● What is needed
From the first line to the last, print the data exactly as written.

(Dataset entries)
******************************

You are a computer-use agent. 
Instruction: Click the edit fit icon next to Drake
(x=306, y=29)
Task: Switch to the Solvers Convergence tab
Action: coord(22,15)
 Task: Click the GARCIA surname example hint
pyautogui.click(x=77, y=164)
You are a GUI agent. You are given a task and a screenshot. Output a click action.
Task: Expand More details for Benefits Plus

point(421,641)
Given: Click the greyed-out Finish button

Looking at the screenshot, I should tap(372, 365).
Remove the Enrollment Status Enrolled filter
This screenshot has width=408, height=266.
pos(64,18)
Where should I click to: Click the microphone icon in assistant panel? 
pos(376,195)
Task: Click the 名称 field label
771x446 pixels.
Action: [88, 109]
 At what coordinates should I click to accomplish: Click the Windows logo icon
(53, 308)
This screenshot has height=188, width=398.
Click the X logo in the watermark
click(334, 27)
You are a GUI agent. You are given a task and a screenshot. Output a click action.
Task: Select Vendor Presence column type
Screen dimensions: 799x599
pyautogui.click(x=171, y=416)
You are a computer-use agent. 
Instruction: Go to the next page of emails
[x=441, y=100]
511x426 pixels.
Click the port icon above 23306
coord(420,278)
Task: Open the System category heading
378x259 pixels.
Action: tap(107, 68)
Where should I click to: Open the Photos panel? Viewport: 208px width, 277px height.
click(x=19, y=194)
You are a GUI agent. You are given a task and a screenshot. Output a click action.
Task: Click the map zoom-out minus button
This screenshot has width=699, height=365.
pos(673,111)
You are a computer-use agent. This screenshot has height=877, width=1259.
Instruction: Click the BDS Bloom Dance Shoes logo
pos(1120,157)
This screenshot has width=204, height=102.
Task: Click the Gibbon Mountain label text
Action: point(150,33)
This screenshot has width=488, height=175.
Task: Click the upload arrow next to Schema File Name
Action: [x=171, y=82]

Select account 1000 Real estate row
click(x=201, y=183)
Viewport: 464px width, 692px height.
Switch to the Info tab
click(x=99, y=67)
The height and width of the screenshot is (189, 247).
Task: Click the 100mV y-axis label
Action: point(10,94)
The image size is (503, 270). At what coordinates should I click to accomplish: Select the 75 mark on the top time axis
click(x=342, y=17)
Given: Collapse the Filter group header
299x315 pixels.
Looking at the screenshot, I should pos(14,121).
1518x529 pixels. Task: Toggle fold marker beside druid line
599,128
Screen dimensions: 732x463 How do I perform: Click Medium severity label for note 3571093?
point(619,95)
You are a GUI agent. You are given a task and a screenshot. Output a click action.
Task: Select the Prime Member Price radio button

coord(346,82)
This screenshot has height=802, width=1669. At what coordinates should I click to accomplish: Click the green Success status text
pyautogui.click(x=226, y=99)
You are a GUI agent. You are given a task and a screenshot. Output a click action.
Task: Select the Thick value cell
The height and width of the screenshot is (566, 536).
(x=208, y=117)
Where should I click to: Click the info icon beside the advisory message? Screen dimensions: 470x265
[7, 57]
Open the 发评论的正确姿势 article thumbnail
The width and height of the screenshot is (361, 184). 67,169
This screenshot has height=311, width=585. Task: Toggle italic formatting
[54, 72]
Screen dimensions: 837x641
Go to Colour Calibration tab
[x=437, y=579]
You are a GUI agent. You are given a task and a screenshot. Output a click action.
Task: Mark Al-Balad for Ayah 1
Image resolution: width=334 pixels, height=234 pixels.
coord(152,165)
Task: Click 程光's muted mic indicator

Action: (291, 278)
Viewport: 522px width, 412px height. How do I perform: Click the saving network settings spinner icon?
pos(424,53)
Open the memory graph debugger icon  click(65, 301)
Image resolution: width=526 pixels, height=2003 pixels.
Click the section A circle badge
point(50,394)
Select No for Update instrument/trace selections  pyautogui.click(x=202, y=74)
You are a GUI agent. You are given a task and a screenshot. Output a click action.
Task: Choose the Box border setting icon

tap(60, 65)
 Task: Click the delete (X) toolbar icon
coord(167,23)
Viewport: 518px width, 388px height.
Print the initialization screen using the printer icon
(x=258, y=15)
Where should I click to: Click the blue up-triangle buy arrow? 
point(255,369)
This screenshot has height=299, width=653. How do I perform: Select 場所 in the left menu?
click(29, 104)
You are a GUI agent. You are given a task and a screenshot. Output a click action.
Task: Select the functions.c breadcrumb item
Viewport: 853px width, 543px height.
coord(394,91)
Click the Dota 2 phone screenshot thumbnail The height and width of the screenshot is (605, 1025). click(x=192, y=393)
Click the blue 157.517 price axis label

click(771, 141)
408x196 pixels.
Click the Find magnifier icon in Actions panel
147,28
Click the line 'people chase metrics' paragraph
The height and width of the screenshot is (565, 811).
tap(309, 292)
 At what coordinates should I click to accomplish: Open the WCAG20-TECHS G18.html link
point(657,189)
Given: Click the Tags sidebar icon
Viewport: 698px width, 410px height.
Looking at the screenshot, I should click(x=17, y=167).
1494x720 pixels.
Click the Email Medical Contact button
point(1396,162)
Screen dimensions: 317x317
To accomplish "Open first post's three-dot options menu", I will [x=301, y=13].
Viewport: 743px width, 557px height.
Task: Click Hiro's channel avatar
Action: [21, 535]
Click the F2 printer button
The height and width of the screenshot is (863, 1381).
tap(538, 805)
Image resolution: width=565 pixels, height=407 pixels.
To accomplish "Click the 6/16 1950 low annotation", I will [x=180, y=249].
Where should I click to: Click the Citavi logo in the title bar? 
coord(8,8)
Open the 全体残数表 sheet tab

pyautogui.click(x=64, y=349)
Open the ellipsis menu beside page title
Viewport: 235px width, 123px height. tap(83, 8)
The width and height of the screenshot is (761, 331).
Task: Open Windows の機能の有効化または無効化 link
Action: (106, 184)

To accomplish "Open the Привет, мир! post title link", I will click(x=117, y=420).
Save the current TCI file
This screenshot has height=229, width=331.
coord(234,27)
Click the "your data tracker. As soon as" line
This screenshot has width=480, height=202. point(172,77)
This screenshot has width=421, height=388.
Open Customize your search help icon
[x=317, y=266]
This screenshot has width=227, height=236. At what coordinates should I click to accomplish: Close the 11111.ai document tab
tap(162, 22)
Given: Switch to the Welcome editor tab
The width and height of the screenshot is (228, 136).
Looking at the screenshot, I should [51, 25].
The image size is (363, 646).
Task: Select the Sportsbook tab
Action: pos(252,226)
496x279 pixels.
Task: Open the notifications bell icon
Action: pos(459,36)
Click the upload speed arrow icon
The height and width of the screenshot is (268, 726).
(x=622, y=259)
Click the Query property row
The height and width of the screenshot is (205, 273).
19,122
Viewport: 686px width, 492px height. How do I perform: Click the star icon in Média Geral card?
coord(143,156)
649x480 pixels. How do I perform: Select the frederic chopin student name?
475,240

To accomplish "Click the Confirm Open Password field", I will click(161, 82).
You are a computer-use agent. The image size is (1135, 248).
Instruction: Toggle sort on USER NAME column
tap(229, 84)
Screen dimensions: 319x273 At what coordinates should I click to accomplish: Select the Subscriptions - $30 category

******************************

● Solution for this task
You are a computer-use agent. 
Instruction: Click the edit fit icon next to Drake
(x=306, y=29)
Task: Switch to the Solvers Convergence tab
Action: coord(22,15)
 Task: Click the GARCIA surname example hint
pyautogui.click(x=77, y=164)
You are a GUI agent. You are given a task and a screenshot. Output a click action.
Task: Expand More details for Benefits Plus

point(421,641)
Given: Click the greyed-out Finish button

Looking at the screenshot, I should tap(372, 365).
Remove the Enrollment Status Enrolled filter
This screenshot has width=408, height=266.
pos(64,18)
Where should I click to: Click the microphone icon in assistant panel? 
pos(376,195)
Task: Click the 名称 field label
771x446 pixels.
Action: [88, 109]
 At what coordinates should I click to accomplish: Click the Windows logo icon
(53, 308)
This screenshot has height=188, width=398.
Click the X logo in the watermark
click(334, 27)
You are a GUI agent. You are given a task and a screenshot. Output a click action.
Task: Select Vendor Presence column type
Screen dimensions: 799x599
pyautogui.click(x=171, y=416)
You are a computer-use agent. 
Instruction: Go to the next page of emails
[x=441, y=100]
511x426 pixels.
Click the port icon above 23306
coord(420,278)
Task: Open the System category heading
378x259 pixels.
Action: tap(107, 68)
Where should I click to: Open the Photos panel? Viewport: 208px width, 277px height.
click(x=19, y=194)
You are a GUI agent. You are given a task and a screenshot. Output a click action.
Task: Click the map zoom-out minus button
This screenshot has width=699, height=365.
pos(673,111)
You are a computer-use agent. This screenshot has height=877, width=1259.
Instruction: Click the BDS Bloom Dance Shoes logo
pos(1120,157)
This screenshot has width=204, height=102.
Task: Click the Gibbon Mountain label text
Action: point(150,33)
This screenshot has width=488, height=175.
Task: Click the upload arrow next to Schema File Name
Action: [x=171, y=82]

Select account 1000 Real estate row
click(x=201, y=183)
Viewport: 464px width, 692px height.
Switch to the Info tab
click(x=99, y=67)
The height and width of the screenshot is (189, 247).
Task: Click the 100mV y-axis label
Action: point(10,94)
The image size is (503, 270). At what coordinates should I click to accomplish: Select the 75 mark on the top time axis
click(x=342, y=17)
Given: Collapse the Filter group header
299x315 pixels.
Looking at the screenshot, I should pos(14,121).
1518x529 pixels. Task: Toggle fold marker beside druid line
599,128
Screen dimensions: 732x463 How do I perform: Click Medium severity label for note 3571093?
point(619,95)
You are a GUI agent. You are given a task and a screenshot. Output a click action.
Task: Select the Prime Member Price radio button

coord(346,82)
This screenshot has height=802, width=1669. At what coordinates should I click to accomplish: Click the green Success status text
pyautogui.click(x=226, y=99)
You are a GUI agent. You are given a task and a screenshot. Output a click action.
Task: Select the Thick value cell
The height and width of the screenshot is (566, 536).
(x=208, y=117)
Where should I click to: Click the info icon beside the advisory message? Screen dimensions: 470x265
[7, 57]
Open the 发评论的正确姿势 article thumbnail
The width and height of the screenshot is (361, 184). 67,169
This screenshot has height=311, width=585. Task: Toggle italic formatting
[54, 72]
Screen dimensions: 837x641
Go to Colour Calibration tab
[x=437, y=579]
You are a GUI agent. You are given a task and a screenshot. Output a click action.
Task: Mark Al-Balad for Ayah 1
Image resolution: width=334 pixels, height=234 pixels.
coord(152,165)
Task: Click 程光's muted mic indicator

Action: (291, 278)
Viewport: 522px width, 412px height. How do I perform: Click the saving network settings spinner icon?
pos(424,53)
Open the memory graph debugger icon  click(65, 301)
Image resolution: width=526 pixels, height=2003 pixels.
Click the section A circle badge
point(50,394)
Select No for Update instrument/trace selections  pyautogui.click(x=202, y=74)
You are a GUI agent. You are given a task and a screenshot. Output a click action.
Task: Choose the Box border setting icon

tap(60, 65)
 Task: Click the delete (X) toolbar icon
coord(167,23)
Viewport: 518px width, 388px height.
Print the initialization screen using the printer icon
(x=258, y=15)
Where should I click to: Click the blue up-triangle buy arrow? 
point(255,369)
This screenshot has height=299, width=653. How do I perform: Select 場所 in the left menu?
click(29, 104)
You are a GUI agent. You are given a task and a screenshot. Output a click action.
Task: Select the functions.c breadcrumb item
Viewport: 853px width, 543px height.
coord(394,91)
Click the Dota 2 phone screenshot thumbnail The height and width of the screenshot is (605, 1025). click(x=192, y=393)
Click the blue 157.517 price axis label

click(771, 141)
408x196 pixels.
Click the Find magnifier icon in Actions panel
147,28
Click the line 'people chase metrics' paragraph
The height and width of the screenshot is (565, 811).
tap(309, 292)
 At what coordinates should I click to accomplish: Open the WCAG20-TECHS G18.html link
point(657,189)
Given: Click the Tags sidebar icon
Viewport: 698px width, 410px height.
Looking at the screenshot, I should click(x=17, y=167).
1494x720 pixels.
Click the Email Medical Contact button
point(1396,162)
Screen dimensions: 317x317
To accomplish "Open first post's three-dot options menu", I will [x=301, y=13].
Viewport: 743px width, 557px height.
Task: Click Hiro's channel avatar
Action: [21, 535]
Click the F2 printer button
The height and width of the screenshot is (863, 1381).
tap(538, 805)
Image resolution: width=565 pixels, height=407 pixels.
To accomplish "Click the 6/16 1950 low annotation", I will [x=180, y=249].
Where should I click to: Click the Citavi logo in the title bar? 
coord(8,8)
Open the 全体残数表 sheet tab

pyautogui.click(x=64, y=349)
Open the ellipsis menu beside page title
Viewport: 235px width, 123px height. tap(83, 8)
The width and height of the screenshot is (761, 331).
Task: Open Windows の機能の有効化または無効化 link
Action: (106, 184)

To accomplish "Open the Привет, мир! post title link", I will click(x=117, y=420).
Save the current TCI file
This screenshot has height=229, width=331.
coord(234,27)
Click the "your data tracker. As soon as" line
This screenshot has width=480, height=202. point(172,77)
This screenshot has width=421, height=388.
Open Customize your search help icon
[x=317, y=266]
This screenshot has width=227, height=236. At what coordinates should I click to accomplish: Close the 11111.ai document tab
tap(162, 22)
Given: Switch to the Welcome editor tab
The width and height of the screenshot is (228, 136).
Looking at the screenshot, I should [51, 25].
The image size is (363, 646).
Task: Select the Sportsbook tab
Action: pos(252,226)
496x279 pixels.
Task: Open the notifications bell icon
Action: pos(459,36)
Click the upload speed arrow icon
The height and width of the screenshot is (268, 726).
(x=622, y=259)
Click the Query property row
The height and width of the screenshot is (205, 273).
19,122
Viewport: 686px width, 492px height. How do I perform: Click the star icon in Média Geral card?
coord(143,156)
649x480 pixels. How do I perform: Select the frederic chopin student name?
475,240

To accomplish "Click the Confirm Open Password field", I will click(161, 82).
You are a computer-use agent. The image size is (1135, 248).
Instruction: Toggle sort on USER NAME column
tap(229, 84)
Screen dimensions: 319x273 At what coordinates should I click to accomplish: Select the Subscriptions - $30 category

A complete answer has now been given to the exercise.